Bradbury’s prose was elegant and poetic. Who could forget the poignant despair of Kaleidoscope? Or the eerie solitude of There Will Come Soft Rains? To this day, I can visualize Africa as seen in the playroom of The Veldt, and when I do, I catch that coppery whiff of blood.
The Martian Chronicles did not disappoint. Mars is Heaven, Usher II, and the tragic tale of The Martian – jewels, all.
Of course he gave us great novels as well. Farenheit 451 has withstood the test of time that so many books of its era have not. Something Wicked This Way Comes was a gorgeous albeit nightmarish foray into the inner recesses of the mind of the pubescent American male.
It is a difficult to think of a world without Bradbury. He, like his words, seemed eternal.

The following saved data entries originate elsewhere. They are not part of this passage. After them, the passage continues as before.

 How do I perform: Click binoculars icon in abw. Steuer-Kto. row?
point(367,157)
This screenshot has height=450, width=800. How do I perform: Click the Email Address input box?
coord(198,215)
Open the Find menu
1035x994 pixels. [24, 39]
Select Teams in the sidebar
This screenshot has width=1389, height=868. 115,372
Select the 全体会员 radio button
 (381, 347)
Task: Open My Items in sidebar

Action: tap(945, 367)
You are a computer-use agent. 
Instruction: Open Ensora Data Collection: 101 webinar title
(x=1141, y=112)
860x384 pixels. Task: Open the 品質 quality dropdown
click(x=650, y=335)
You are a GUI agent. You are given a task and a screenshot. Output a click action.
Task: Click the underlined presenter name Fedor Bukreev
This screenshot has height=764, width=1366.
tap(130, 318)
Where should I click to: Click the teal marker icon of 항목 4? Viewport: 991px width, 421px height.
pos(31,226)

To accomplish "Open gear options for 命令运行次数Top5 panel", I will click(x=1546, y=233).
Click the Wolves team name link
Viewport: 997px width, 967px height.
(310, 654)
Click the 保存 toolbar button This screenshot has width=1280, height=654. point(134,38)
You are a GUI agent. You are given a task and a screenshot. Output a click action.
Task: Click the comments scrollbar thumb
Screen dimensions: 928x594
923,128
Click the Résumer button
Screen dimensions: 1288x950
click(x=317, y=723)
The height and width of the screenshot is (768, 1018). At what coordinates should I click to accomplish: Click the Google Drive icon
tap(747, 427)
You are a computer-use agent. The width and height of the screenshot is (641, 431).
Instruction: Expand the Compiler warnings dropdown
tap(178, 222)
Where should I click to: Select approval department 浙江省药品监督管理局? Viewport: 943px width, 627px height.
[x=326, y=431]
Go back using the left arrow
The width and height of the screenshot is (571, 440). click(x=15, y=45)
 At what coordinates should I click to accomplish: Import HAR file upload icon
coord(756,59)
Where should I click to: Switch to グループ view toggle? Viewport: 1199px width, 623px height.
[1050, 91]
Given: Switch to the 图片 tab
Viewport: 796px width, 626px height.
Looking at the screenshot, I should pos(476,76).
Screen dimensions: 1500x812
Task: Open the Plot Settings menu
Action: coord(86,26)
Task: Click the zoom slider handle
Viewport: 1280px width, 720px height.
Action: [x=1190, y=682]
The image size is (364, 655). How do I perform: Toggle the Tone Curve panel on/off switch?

“I remarked to an interviewer once that most great writers have a certain curious childish look to their faces, and that this seems even more pronounced in those that write fantasy. It is perhaps most noticeable in the face of Ray Bradbury, who retains very strongly the look of the boy he was in Illinois – his face retains this indefinable look in spite of his sixty plus years, his graying hair, his heavy glasses.”
~ Stephen King, Danse Macabre
I wonder what Harlan Ellison is doing today. He, too, is facing life without Bradbury. Ah. Wait. There he is. Yes. I believe I hear the sound of one hand clapping.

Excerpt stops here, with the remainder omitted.